The Visionaries
Shaun Powell
Straight out of South Africa, Shaun was practically born wearing a hard hat. As the son of a contractor, he didn’t learn to crawl, he started by checking floor alignment with a spirit level. By the time most toddlers were stacking toy blocks, Shaun was already calculating load-bearing ratios for his Lego towers.
He’s a structural engineer with years of experience in construction. A man whose brain runs on algorithms and espresso.Walls behave around him, tiles line up straighter, paint somehow dries smoother. It’s not science, it’s Shaun.

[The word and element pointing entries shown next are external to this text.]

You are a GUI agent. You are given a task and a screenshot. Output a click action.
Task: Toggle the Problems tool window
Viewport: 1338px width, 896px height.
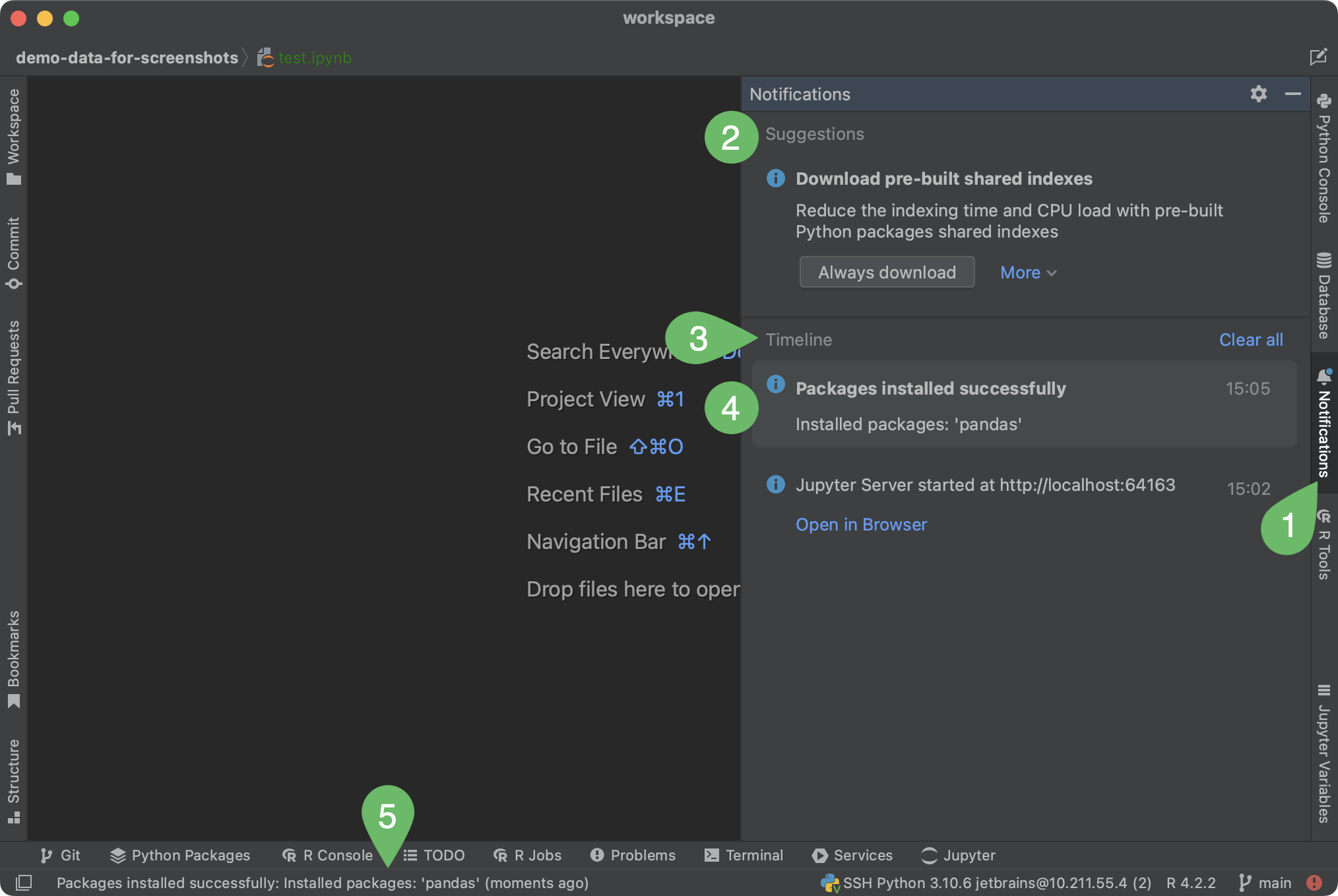(x=632, y=855)
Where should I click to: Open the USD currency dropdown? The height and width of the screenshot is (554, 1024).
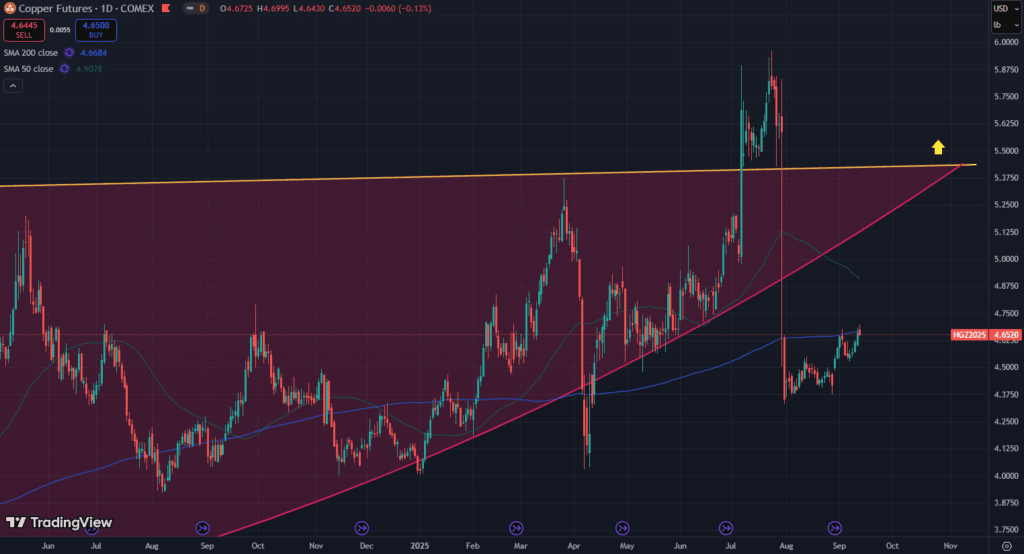pos(1002,9)
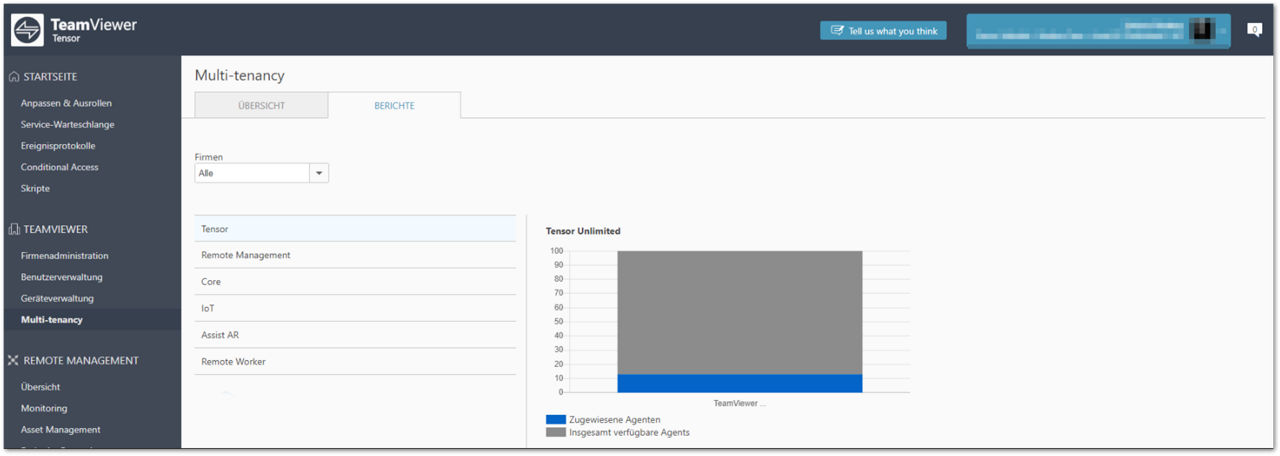Click the blue Zugewiesene Agenten legend swatch
Image resolution: width=1280 pixels, height=456 pixels.
(x=556, y=420)
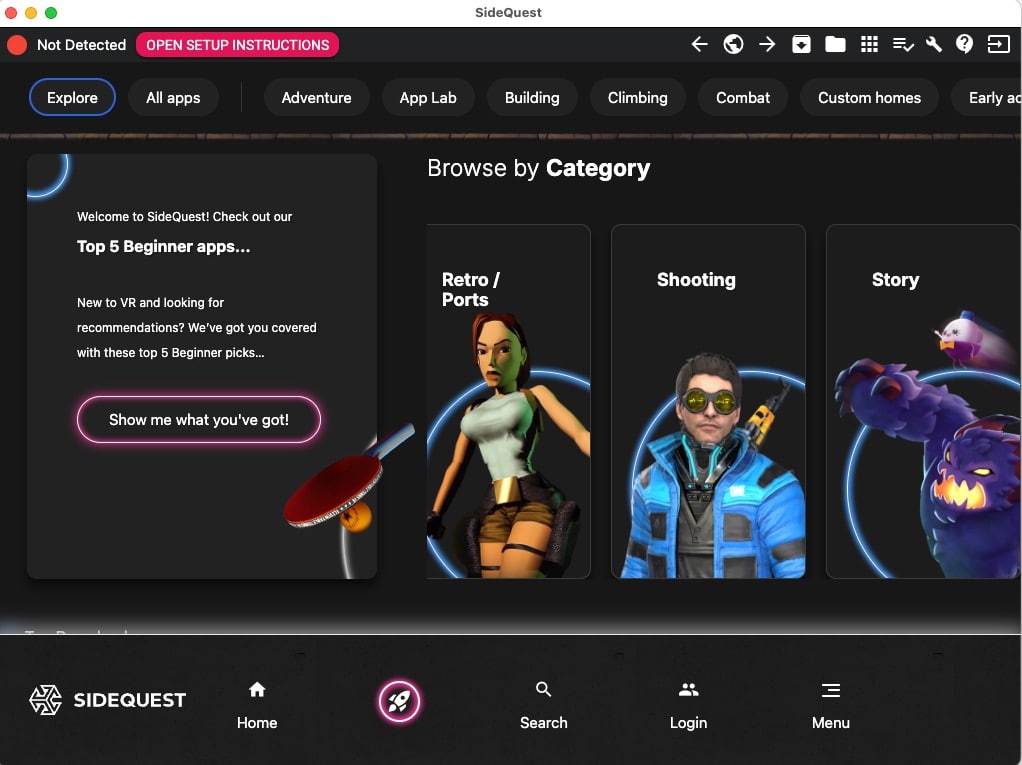The image size is (1022, 765).
Task: Click the rocket icon in bottom bar
Action: 399,701
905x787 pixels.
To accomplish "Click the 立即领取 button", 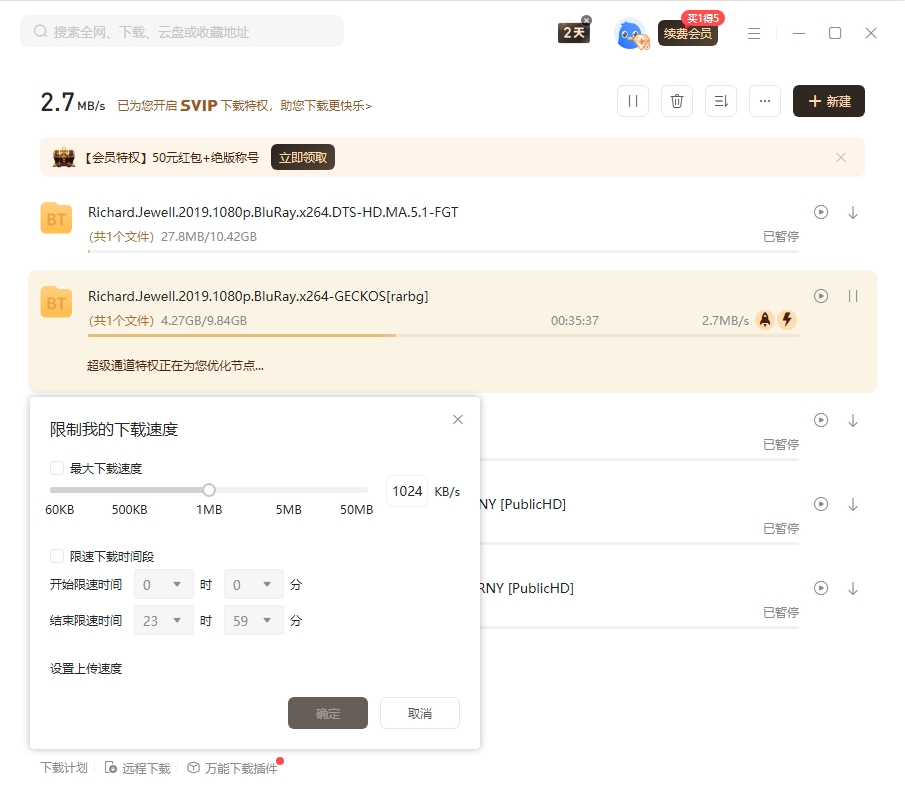I will point(303,157).
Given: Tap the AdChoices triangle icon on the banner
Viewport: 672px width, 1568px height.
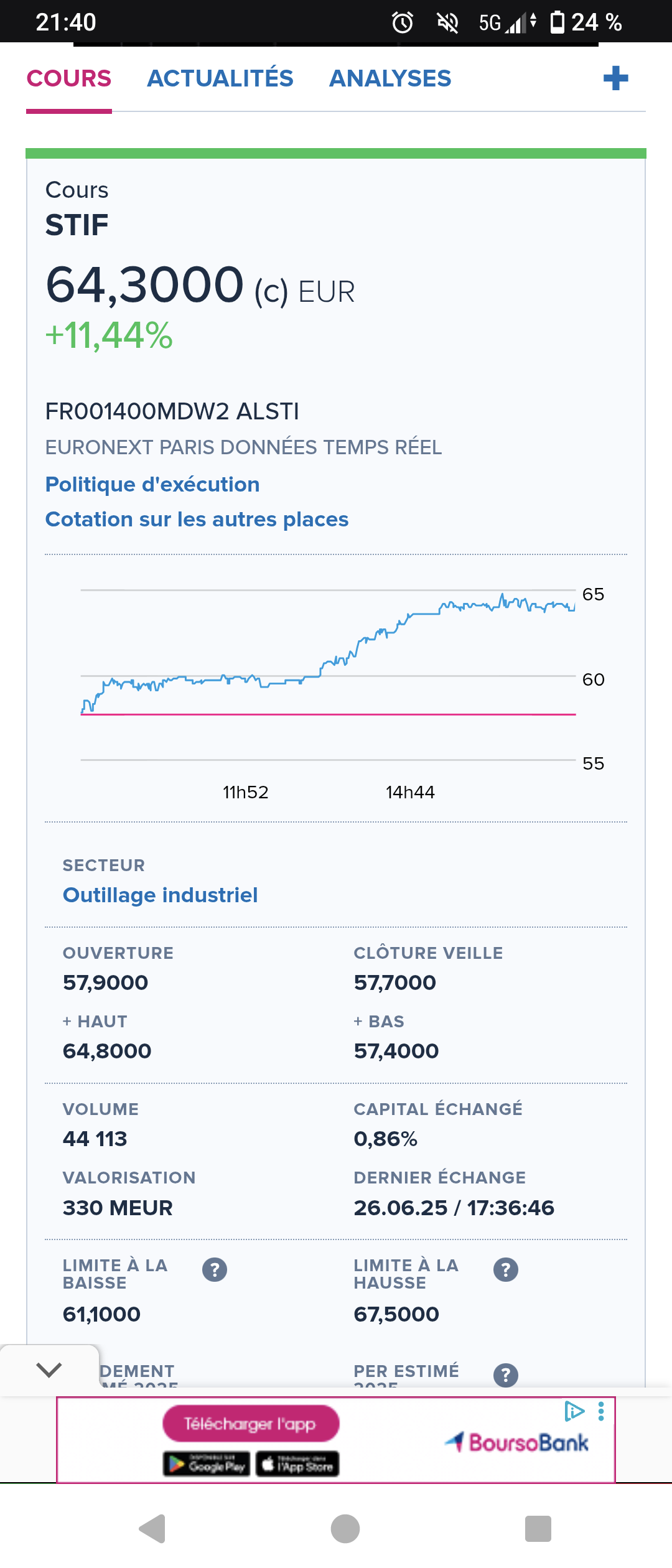Looking at the screenshot, I should tap(574, 1411).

He’s also a devoted dad to two girls, which explains his next-level patience and crisis-management skills. Fatherhood, after all, isn’t so different from construction: constant noise, tight deadlines, and the occasional meltdown on-site. He runs his household like a project plan: every tantrum gets logged, every bedtime delay comes with a revised timeline, and no one steps on Lego without a safety warning.
Mahmood Abdulla
Born and raised in Bahrain, Mahmood grew up on an island where half the challenge is keeping sand out of the machinery, so problem-solving is basically in his DNA. A mechanical engineer by training, he studied in the UK, and returned to the Gulf with the perfect blend of Arab charisma and British punctuality. Mahmood lines up tiles with the same precision the British queue for their morning commute: perfectly straight, evenly spaced, and with absolutely no cutting in line.
When he’s not managing sites, Mahmood is behind the barbecue, his favorite kind of construction zone. He checks steak temperatures with the same focus he gives to project deadlines, and somehow both end up perfectly medium-rare.
Mahmood is what happens when East meets West: polite enough to apologize for the dust, confident enough to build you a palace.